I am at the beginning of a Fellowship with Random String, a programme produced by Ludic Rooms, a non-profit postdigital arts organisation based in Coventry. The fellowship runs from November 2018 – March 2019. This blog will be an anchor point over the next 5 months; a place for me to discuss and reflect on discoveries I make and new experiences I encounter.

The Random String Fellowship programme is a unique opportunity for practising artists and creatives from any discipline, including visual arts, music, literature and performing arts, who are interested in embarking on their first technology-focused creative enquiry. The fellowship promises to enable practising artists to play, learn and develop ideas for new work using interactive technology. Fellowships are supported by assigned mentors who will be a point of contact throughout the programme. There will be skill sharing sessions as well as opportunities to go and see exhibitions etc. Fellowships commenced with a day long symposium which provided a plethora of inspiration and contextual information, (which I will speak more about in a later blog post).  There are 8 Fellows in total, all of whom get to meet each other as well as mentors and Random String staff during an upcoming 2 day residential at the end of November. It will be interesting to see the diversity of the backgrounds of the other selected Fellows, especially as the Fellowship was open to multi-disciplinary practices. I wonder how we will each impact on each others work, and whether there will be any collaboration.

I should give a brief introduction to my art practice for those who are not familiar with my work / previous blogs, so that my start point is clear whilst illustrating the lens through which I view the world. This should then clearly establish the contextual position from which the direction that my experimentation will take is informed.

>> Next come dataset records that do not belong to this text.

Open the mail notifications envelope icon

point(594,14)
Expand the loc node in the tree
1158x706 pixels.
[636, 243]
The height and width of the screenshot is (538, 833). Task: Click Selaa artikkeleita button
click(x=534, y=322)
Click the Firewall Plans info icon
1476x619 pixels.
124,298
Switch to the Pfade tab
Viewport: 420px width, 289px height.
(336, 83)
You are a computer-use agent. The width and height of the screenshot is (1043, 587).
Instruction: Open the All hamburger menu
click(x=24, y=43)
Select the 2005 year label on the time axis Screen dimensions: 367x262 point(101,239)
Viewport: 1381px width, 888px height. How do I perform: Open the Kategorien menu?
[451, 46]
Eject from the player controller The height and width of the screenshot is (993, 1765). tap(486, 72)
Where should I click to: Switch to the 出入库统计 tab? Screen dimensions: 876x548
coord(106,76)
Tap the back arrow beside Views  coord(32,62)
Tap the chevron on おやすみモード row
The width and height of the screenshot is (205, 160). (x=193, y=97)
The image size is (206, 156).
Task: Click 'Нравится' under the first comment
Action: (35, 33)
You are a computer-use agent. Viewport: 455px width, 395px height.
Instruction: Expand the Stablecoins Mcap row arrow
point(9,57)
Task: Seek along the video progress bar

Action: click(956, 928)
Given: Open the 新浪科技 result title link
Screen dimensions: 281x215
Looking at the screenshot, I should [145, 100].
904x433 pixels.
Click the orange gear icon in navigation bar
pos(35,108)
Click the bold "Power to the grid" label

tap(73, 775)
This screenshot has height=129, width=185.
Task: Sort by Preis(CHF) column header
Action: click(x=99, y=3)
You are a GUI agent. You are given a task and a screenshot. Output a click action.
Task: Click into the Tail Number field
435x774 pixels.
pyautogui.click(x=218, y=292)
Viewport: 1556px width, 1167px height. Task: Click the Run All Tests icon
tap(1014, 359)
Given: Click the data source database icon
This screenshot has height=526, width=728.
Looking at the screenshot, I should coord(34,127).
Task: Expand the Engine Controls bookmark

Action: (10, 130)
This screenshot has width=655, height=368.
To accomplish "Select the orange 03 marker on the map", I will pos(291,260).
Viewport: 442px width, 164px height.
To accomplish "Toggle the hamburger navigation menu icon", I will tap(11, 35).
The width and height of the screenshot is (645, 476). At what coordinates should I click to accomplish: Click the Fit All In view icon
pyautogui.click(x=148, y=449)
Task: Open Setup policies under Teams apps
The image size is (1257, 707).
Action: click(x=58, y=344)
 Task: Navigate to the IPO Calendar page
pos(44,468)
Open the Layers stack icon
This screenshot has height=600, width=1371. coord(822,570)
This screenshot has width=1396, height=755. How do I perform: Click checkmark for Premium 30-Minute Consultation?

Up until this point in time my practice has been driven by perception through bodily experience, concerned with notions of the abject, autonomous body. Through my exploration of the materiality of the body I attempt to connect with the innately performative body in view of it’s visceral, abject qualities. Through the re-presentation of bodily materials (such as hair or skin), that have universal familiarity through subjective experience, I am interested in how the gap between viewer and artwork or artist can be bridged; the viewer becomes hyper-aware of their own body, therefore having an empathetic, perceived physical experience.

Satellite, 2018, Menstrual fluid & resin.

I often use my body within my practice as a way of reclaiming space and time. This reclamation is motivated by my desire to challenge, illuminate and confront the expectations of women to exist within a restrictive framework of socially expected behaviour in a patriarchal society. I am fascinated with the public-private and appropriate-inappropriate dichotomy that surrounds discussions in relation to the body. My questioning is driven by assumed acceptable modes of behaviour in society, specifically when discussing the concept of the female in public space.

As a mother I feel much conflict between the label of mother and how I feel as a mother, artist, feminist, etc. The notion of what qualities society thinks makes a ‘good’ mother is problematic and I wonder how the role is performed on a day to day basis.

Mothers pride, 2017, 9 hour durational performance, Buzzcut Festival, Glasgow. Photo credit: Beth Chalmers.

Through the juxtaposition of the immediacy of the body as battery of memory, as site and material, and domestic, seemingly nostalgic, memory-imbued objects which often carry immersive qualities through scent, (such as bread, milk or soap) I am interested in how time and memory become elastic; and how meaning is an inherently subjective perspective.

My practice is seeded in a fine art background, which extends beyond singular methods of making. I often make objects and images using the body/body matter; over the past 3 years I have been working in an increasingly performative / action-based / durational way, with time being a material of importance in my explorations. With a practice that is predominantly process driven I have been curious as to where both the body and the performance space begins and ends. Previously this has been challenged through installACTION whilst examining the residual traces from performative action, but I am looking to challenge this further.

I have never worked with technology (beyond a digital camera) as a main medium in my practice. I have previously been resistant to technology/digital elements; often attempting to create situations that are rooted in the physical and the here and now opposed to virtual spaces, holding the physicality of the body and the fabric of time as an element of importance. I have previously expressed my unease with technology through the dissertation I wrote during my BA(hons) Fine Art and also through the performance for camera made in 2016 called Made Up. I am aware though that my opinion towards technology may be bias due to my parental fear of losing my children to the screen forever! I now accept that times have changed and that technology is actually a large and valid part of our everyday lives. As we live so much of our lives digitally I am interested in how my practice may evolve if technology were to be introduced. I am curious to explore how technology may be considered to be an extension of the body, how it may not actually be as separate from us as I have previously thought. I need to explore this medium to truly understand it’s capacities. I am aware that there are so many technological tools that I don’t even know exist, and so keeping an open mind as I navigate my way through this fellowship is crucial. I have some initial questions on my mind during this beginning part… How can I explore the body through technology? What data can my body produce? Are our bodies separate from technology or does technology become an extension of both our body and our being? Big questions… but it is this standpoint that I take to commence this period of experimentation, which I hope to keep as open as possible, giving focus to testing and exploring opposed to end outcomes.